Scan the data beneath this task and copy each line that includes "computer".

(Saved data entries)
++++++++
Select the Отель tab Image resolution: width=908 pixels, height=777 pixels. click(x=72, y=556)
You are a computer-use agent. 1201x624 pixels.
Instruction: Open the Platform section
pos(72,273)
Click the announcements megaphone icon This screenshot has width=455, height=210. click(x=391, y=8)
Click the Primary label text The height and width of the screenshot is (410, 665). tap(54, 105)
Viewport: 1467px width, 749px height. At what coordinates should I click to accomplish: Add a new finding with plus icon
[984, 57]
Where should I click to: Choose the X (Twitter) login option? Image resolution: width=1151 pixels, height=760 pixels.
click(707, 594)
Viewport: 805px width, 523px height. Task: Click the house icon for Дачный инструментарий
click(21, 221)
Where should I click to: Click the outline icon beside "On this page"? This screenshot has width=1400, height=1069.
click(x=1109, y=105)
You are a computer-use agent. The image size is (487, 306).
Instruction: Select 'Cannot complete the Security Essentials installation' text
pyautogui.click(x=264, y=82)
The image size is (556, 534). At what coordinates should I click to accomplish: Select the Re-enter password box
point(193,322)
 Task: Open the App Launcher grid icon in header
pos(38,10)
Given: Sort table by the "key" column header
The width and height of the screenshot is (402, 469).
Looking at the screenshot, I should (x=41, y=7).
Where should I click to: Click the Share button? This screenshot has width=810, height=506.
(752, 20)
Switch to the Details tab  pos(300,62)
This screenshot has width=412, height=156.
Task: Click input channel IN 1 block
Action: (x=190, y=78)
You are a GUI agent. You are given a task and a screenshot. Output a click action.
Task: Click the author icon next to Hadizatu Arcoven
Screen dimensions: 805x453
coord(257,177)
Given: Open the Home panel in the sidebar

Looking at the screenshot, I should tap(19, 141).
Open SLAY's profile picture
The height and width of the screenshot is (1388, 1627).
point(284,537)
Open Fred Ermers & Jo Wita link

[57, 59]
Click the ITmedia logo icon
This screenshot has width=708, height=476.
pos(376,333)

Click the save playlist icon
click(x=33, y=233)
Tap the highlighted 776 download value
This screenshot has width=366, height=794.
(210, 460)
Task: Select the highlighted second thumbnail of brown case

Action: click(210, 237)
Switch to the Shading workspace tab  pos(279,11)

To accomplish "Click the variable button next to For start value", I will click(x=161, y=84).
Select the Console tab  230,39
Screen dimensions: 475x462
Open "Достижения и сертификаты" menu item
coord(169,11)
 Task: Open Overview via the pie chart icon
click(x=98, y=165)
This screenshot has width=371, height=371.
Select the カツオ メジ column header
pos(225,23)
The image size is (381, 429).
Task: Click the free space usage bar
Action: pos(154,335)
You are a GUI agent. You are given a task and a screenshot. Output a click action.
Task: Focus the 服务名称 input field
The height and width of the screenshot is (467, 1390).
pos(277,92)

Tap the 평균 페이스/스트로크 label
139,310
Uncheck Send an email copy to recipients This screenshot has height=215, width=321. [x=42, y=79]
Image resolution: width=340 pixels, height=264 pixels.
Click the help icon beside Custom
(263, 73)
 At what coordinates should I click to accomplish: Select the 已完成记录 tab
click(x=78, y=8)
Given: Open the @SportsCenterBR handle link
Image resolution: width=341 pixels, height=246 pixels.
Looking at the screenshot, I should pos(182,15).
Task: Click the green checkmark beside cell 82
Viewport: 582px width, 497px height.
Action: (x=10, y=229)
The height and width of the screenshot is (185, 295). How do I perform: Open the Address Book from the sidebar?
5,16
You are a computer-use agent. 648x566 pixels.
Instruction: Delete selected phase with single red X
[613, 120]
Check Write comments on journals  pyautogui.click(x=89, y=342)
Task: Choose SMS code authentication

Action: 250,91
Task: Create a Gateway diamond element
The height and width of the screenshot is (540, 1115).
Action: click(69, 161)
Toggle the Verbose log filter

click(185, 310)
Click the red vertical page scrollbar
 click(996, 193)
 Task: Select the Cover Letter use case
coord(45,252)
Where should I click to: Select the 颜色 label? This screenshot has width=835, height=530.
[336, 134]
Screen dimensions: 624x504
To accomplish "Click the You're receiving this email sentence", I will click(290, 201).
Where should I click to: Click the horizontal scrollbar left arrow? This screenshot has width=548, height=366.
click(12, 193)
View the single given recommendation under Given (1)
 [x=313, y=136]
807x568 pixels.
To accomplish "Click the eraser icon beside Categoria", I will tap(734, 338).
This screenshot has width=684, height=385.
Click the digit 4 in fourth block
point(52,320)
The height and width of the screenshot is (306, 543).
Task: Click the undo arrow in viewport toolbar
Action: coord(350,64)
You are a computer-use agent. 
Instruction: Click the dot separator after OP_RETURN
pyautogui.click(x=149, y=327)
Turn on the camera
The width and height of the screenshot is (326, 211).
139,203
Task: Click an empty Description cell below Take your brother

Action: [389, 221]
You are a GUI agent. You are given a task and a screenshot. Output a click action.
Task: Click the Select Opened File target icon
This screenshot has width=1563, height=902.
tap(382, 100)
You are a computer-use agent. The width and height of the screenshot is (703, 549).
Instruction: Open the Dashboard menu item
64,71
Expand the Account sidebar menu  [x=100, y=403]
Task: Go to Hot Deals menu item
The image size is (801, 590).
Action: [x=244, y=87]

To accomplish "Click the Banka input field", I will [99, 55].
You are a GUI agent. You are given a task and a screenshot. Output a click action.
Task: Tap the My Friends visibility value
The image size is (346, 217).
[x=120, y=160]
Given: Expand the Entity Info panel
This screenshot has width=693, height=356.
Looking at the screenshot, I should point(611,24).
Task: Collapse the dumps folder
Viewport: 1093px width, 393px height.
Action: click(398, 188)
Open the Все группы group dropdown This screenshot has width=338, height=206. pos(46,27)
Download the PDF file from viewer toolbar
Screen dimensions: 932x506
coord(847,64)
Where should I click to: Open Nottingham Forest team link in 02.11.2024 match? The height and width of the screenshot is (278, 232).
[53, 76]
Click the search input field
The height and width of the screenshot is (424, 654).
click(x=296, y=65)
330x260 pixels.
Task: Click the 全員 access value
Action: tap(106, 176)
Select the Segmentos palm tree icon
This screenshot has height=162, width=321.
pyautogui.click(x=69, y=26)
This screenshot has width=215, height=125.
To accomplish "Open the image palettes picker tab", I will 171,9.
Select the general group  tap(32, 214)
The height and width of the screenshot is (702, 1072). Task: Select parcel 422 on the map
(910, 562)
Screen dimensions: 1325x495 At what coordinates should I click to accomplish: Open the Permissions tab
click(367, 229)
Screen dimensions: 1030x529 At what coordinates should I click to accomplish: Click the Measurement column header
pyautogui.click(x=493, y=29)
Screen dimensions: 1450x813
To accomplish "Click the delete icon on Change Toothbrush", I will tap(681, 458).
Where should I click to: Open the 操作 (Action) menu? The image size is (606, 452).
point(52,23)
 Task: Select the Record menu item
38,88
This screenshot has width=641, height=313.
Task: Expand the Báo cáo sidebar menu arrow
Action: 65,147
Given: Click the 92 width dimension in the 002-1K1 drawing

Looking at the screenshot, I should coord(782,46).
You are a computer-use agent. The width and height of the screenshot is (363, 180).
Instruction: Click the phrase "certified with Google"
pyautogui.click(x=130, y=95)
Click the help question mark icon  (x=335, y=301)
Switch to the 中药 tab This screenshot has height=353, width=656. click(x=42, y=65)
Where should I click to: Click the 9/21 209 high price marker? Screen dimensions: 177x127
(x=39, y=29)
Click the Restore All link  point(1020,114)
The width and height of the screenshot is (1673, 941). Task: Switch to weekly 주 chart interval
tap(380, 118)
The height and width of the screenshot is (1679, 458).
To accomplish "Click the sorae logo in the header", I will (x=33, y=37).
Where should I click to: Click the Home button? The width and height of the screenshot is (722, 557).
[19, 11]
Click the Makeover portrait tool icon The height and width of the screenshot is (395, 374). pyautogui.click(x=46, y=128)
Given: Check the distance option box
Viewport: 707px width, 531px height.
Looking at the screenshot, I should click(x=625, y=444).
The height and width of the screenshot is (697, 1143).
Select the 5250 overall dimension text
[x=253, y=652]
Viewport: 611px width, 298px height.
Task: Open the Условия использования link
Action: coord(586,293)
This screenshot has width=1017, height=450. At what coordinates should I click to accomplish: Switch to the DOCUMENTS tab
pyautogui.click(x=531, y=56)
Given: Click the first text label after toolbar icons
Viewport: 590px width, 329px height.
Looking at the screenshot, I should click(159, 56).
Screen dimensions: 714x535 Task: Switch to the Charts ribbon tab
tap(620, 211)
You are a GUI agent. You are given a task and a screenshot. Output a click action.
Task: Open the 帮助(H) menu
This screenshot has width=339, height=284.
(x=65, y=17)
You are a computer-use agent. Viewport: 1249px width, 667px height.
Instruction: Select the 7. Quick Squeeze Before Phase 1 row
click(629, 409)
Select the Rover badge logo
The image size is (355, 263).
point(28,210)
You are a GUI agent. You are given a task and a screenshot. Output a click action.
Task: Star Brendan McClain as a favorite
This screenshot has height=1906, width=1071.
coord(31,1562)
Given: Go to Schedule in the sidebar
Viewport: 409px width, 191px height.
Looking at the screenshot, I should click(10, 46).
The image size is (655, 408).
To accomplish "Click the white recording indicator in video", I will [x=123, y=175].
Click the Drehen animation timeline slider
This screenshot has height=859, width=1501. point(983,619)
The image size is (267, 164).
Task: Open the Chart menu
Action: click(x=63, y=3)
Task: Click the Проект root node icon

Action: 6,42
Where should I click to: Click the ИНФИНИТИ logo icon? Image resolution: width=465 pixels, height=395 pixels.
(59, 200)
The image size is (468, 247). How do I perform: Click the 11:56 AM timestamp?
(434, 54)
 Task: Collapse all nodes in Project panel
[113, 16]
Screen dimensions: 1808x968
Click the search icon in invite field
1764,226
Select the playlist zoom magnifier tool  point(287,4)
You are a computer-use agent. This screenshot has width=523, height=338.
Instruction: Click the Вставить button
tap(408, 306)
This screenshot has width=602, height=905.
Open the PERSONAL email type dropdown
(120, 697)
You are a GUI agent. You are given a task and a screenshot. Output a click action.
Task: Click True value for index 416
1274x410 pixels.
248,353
++++++++
# Task response
You are a computer-use agent. 1201x624 pixels.
You are a computer-use agent. The image size is (487, 306).
You are a computer-use agent. 648x566 pixels.
You are a computer-use agent. 
You are a computer-use agent. The width and height of the screenshot is (703, 549).
You are a computer-use agent. The width and height of the screenshot is (363, 180).
You are a computer-use agent. Viewport: 1249px width, 667px height.
You are a computer-use agent. This screenshot has width=523, height=338.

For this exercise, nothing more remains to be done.